WORK TASK A:
Say whether each statement below agrees with the text on THP-1 seeding density, answering yes or no and quoting the text's deciding words.
(i) P-values below 0.05 were treated as significant.
(ii) The total cell number was counted once a week.
(iii) The two initial seeding densities were 3×10^5 cells/mL and 5×10^5 cells/mL.
WORK TASK B:
Answer these questions from the text on THP-1 seeding density.
(i) Which program was used to obtain the p-values?
(ii) Which two kinds of inhibitors does the project test?
(iii) After how many hours was the final total cell number taken?

Each t-value has corresponding p-value attached. This study utilized a p-value of 0.05, meaning any value less than 0.05 was considered significant. These values were also obtained by using Microsoft Office Excel 2010.

  1. RESULTS
  1.          OPTIMISATION OF THE SEEDING DENSITY OF THP-1 CELLS

This project aims at determining whether Topo II and PARP inhibitors induce apoptosis and inhibit cell growth, which is an important step in finding a cure for AML. The first experiments conducted intended to find out the optimal THP-1 cell concentration that does not plateaux and does not lead to a significant number of dead cells. Initially, the seeding densities used were 3×10^5 cells/mL and 4×10^5 cells/mL. Subsequent to plating, the total cell number for both concentrations was calculated every day, using haemocytometers. The cells presented exponential growth, the final total cell number, after 96 hours, being 28 cells/mL for the cells with 3×10^5 cells/mL as their original concentration, and 34.7 cells/mL for those with 4×10^5 cells/mL as their initial seeding density (Figure 2A).

DATA UNDER STUDY:
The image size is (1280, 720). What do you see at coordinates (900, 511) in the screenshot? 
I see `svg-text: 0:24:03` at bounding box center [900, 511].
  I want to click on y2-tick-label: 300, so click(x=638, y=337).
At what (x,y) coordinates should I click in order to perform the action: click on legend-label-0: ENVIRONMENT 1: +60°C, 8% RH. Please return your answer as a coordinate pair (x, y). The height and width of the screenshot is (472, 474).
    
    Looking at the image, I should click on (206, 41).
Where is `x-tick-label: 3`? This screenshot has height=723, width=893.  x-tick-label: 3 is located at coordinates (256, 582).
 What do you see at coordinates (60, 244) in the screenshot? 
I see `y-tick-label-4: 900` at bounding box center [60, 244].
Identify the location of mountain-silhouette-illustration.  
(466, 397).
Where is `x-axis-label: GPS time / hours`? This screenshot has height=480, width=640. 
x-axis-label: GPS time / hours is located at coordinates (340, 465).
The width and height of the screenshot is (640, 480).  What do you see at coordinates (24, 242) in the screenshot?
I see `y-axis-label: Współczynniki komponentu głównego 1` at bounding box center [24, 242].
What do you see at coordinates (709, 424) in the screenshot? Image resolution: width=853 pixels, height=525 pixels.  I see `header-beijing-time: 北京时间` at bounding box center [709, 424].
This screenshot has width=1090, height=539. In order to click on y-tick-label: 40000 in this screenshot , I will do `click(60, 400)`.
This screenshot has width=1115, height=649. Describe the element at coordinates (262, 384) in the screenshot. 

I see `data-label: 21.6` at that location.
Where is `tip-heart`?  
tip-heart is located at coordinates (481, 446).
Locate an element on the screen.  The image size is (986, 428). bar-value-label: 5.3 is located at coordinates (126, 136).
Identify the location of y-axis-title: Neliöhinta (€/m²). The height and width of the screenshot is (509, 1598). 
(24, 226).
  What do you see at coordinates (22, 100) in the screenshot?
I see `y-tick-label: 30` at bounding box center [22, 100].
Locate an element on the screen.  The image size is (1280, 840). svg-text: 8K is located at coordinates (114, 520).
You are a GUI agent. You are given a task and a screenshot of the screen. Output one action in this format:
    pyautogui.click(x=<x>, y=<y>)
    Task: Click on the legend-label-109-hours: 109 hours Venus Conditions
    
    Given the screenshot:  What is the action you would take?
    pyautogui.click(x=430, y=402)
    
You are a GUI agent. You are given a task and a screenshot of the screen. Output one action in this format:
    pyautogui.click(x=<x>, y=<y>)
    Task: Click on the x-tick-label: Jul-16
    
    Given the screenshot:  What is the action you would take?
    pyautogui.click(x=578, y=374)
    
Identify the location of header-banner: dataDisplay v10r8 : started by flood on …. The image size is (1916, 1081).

ANSWER BOX A:
(i) Yes: "any value less than 0.05 was considered significant"
(ii) No: "calculated every day, using haemocytometers"
(iii) No: "3×10^5 cells/mL and 4×10^5 cells/mL"

ANSWER BOX B:
(i) Microsoft Office Excel 2010
(ii) Topo II and PARP inhibitors
(iii) 96 hours